Windows MaestroExample SDK code

I am a pretty inexperienced programmer and this is my first endeavor into visual C#, which is most likely the reason that I am having trouble. I did, however, spend several hours making an effort toward not asking an incredibly stupid question. So, I hope that my time has paid off…

I’m interested in manipulating the MaestroExample code in the SDK for a robotics project, in which I will be setting the target of several servos based on keystroke input. So far I’m following the code behind the example without much trouble. The major source of confusion for me is that I’m not sure where to find the actions for the GUI elements. I see that these elements are declared in the MainWindow, but I can’t see where they are linked to actions.

In particular, the ActivateCheckBox definition is in the MainWindow.Designer.cs file, but where would I find the code that causes the servo response when it is run?

I see in another post that this command is used to set the target:

usc.setTarget(servoNumber, servoTarget);

One of the prerequisites for this command is given:

That’s where I’m having my problem. I don’t know where to see the code in MaestroExample. I’m sure I’m just lost in the unfamiliarities of C# and USB API code (I have a copy of Jan Axelson’s USB Complete on its way to help with that), and so it would be immensely appreciated if someone could get me pointed in the right direction.


Hi Dan,
It sounds like you just have not found the MainWindow.cs file. That is where all of the actions and graphical objects are linked together. This is a bit confusing, since double-clicking on MainWindow.cs in the Solution Explorer brings up the graphical designer. You can get to the actual code by right-clicking on the entry for that file and selecting “View code” or by selecting that option from the View menu within the designer. Other ways to get there are to double-click on events linked to functions in the designer properties window (double-clicking on an unassigned event will automatically create a function and connect it to the event), or to right click on a symbol in some code that you are looking at and select “find all references.”

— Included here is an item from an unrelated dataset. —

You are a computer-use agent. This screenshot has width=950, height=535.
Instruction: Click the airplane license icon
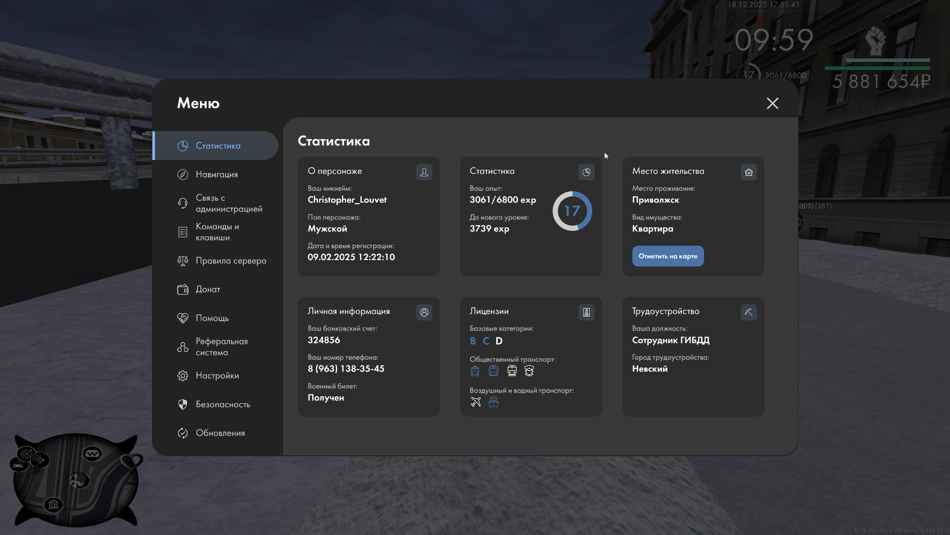point(475,402)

I think that will clear a lot of things up for you! Good luck exploring the code and please let me know if you have more questions.


Thanks Paul! I see now, the MainWindow.cs is a Window Form with acutal content. I thought it was just a symbol that was there to designate a subsection, and never even thought to try to open it! That also helps explain where to get started on designing a GUI in visual c#, if I decide to. Awesome, and thanks again for the help!